WORK ORDER |
In the right-brain exercise passage, how many times does it say you should ideally chew your food?
DOCUMENT PASSAGE START
Qi Gong, ancient Chinese exercises that optimise mind, body, and spirit, can help you train your brain to still the chattering wasted energy of your left brain. Qi Gong uses movement, breathing, and meditation to bring both sides of your brain into balance with your body.

14. Right-Brain Training with Meditation/Observation/Visualisation

Meditation is an amazing exercise to train your brain. It keeps you grounded in the present moment with a series of thoughts bouncing from the left to the right side of the brain and vice versa. See our post on meditation for more on this.

Effortless Exercises for the Right Side of Your Brain

15. Breathing Out of Your Left Nostril

Breathing out of your left nostril can help activate the right brain. Note that this hasn’t been scientifically proven but some people claim it works and can’t hurt to try and see for yourself.

16. Brush Your Teeth with Your Non-Dominant Hand

This is a great exercise as you can pair your right-brain activation exercise with a task you do every day.

17. Chew Your Food Slowly

You’ll be surprised at the impact just thinking about using the right side of your brain can have.

• Ideally, chew 32 times. This one I find takes a lot of practice!
• Pay attention to all the sensations whilst eating.
DOCUMENT PASSAGE END
DATA RECORDS START
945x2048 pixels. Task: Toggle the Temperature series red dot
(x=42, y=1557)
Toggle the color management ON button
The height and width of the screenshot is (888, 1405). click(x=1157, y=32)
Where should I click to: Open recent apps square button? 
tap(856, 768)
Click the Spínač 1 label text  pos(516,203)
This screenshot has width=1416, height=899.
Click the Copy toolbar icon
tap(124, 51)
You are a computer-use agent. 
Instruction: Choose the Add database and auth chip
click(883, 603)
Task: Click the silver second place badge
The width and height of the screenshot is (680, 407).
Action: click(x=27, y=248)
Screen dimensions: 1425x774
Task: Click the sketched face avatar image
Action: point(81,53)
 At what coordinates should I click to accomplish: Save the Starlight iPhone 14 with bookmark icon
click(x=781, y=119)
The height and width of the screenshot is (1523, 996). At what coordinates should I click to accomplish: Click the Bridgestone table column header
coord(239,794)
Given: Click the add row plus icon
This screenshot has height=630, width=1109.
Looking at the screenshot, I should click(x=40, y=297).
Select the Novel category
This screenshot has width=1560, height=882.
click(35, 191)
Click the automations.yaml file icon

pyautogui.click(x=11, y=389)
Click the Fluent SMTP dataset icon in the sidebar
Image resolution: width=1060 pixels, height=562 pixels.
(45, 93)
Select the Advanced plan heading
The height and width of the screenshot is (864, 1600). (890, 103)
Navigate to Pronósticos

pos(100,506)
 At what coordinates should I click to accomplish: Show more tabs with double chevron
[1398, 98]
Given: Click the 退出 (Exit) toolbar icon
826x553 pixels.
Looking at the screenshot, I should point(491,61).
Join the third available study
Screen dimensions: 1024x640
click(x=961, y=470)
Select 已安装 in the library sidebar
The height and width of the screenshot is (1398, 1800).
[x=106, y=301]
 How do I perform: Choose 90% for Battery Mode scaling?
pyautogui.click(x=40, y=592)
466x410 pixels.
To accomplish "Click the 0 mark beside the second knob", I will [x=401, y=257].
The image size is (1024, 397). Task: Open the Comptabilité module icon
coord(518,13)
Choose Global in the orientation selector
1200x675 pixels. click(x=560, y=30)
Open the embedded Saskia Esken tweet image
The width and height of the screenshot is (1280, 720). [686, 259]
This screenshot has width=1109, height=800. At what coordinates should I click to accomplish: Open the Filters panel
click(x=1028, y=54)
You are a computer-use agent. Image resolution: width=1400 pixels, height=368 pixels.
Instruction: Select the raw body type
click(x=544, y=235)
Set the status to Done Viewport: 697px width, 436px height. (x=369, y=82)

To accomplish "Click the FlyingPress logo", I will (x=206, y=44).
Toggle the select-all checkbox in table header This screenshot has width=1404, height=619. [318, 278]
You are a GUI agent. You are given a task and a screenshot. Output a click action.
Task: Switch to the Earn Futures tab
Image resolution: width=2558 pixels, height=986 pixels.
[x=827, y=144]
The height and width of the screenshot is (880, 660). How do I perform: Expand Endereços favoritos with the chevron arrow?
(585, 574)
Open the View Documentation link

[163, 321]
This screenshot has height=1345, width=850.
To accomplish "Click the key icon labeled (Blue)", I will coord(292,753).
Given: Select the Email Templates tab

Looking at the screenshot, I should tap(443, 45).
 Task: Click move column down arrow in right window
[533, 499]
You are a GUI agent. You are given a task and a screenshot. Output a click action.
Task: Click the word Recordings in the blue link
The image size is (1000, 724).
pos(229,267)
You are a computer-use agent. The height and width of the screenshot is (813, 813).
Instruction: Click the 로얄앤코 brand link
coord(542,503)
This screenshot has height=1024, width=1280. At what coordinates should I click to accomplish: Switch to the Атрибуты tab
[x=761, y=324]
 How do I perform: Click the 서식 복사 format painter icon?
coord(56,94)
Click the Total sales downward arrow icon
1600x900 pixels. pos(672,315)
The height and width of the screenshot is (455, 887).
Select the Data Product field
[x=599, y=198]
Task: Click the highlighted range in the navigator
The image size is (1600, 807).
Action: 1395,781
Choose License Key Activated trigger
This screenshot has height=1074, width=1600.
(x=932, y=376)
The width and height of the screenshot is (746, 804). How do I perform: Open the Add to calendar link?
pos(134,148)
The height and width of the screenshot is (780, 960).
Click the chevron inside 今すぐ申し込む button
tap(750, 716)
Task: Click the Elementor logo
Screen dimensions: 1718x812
DATA RECORDS END
ANSWER BELOW |
32 times.